The diet does not alter the severity of the kidney disease or the further progression of the disease; it only reduces the other symptoms associated with the disease.

Because advanced kidney failure is a fatal condition, the long term side effects of a low protein diet simply do not matter. Comfort and quality, however long, is the goal.

With cats this is particularly difficult, because they are less tolerant of low protein diets and will refuse to eat. Again, it is finding that right balance between symptoms and quality of life, not impossibly curing or slowing the disease.

Low Protein Problems

The effects of malnutrition generally occur over a long period of time. That is why feeding an older animal low protein food due to the mistaken notion of preventing kidney disease is a problem. Even animals with early indications of kidney disease (elevated BUN and creatinine, moderate increase in water intake), but without clinical signs, will probably live long enough to suffer the same malnutrition issues if put on these diets.

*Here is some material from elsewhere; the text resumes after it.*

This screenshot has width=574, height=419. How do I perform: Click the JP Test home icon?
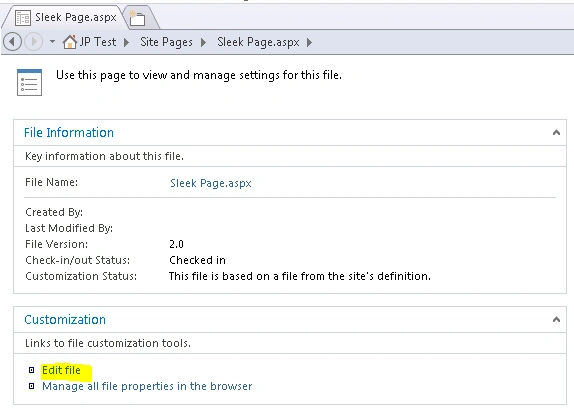(x=70, y=42)
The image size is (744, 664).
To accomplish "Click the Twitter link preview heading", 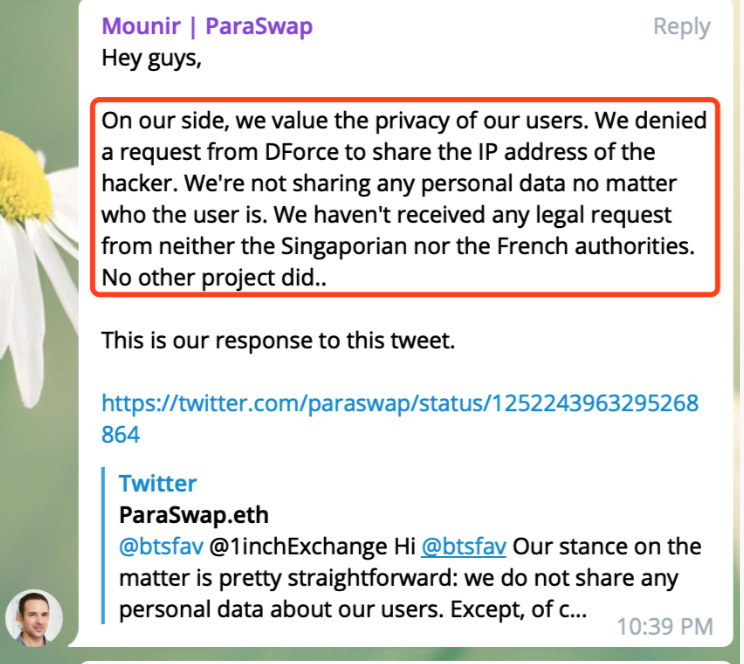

As animals and humans age they lose muscle tissue. This phenomenon is called sarcopenia. As muscle tissue mass decreases so does muscle strength. That is why old people are less steady or have difficulty catching their balance.

Our animal companions may show similar symptoms with changes in their movements and a reluctance to jump up or climb. Sarcopenia, especially in dogs, accelerates if the companion has arthritic or neurological conditions that limit activity. You can actually see the atrophy (shrinkage) of their muscles, especially in the hind limbs or along the spine.

Studies have shown that diets with higher levels of protein increases the percentage of muscle tissue and decreases sarcopenia in geriatric subjects. Feeding a low protein diet would do the opposite and increase muscle loss.

The cells of the immune system rely on ready sources of protein and amino acids to produce antibodies and other protective chemicals. Long term feeding of inadequate amounts of protein can decrease the speed and effectiveness the immune response. Geriatric patients are the very group that needs a strong, vigilant immune system.

When people think of bone they think of the calcium and phosphorus minerals. Few appreciate that the strength of bone is due to those minerals intertwined in a protein web. Much of bone tissue is actually protein. Without adequate protein for this web, bone cannot maintain its strength and density.

Low protein diets can increase age related osteoporosis. It is sad to view osteoporotic bones in the X-rays of animals that have been on long-term low protein diets; animals that had no evidence of kidney disease or had only early indications of impending kidney disease.

The Take Home

Dietary protein levels do not cause or alter the course of kidney disease. Low dietary protein only decreases the symptoms associated with kidney failure, not slow it or cure it. Geriatric pets require the same or more protein than younger animals, especially active seniors. Old pets may be special, but not with regards to protein.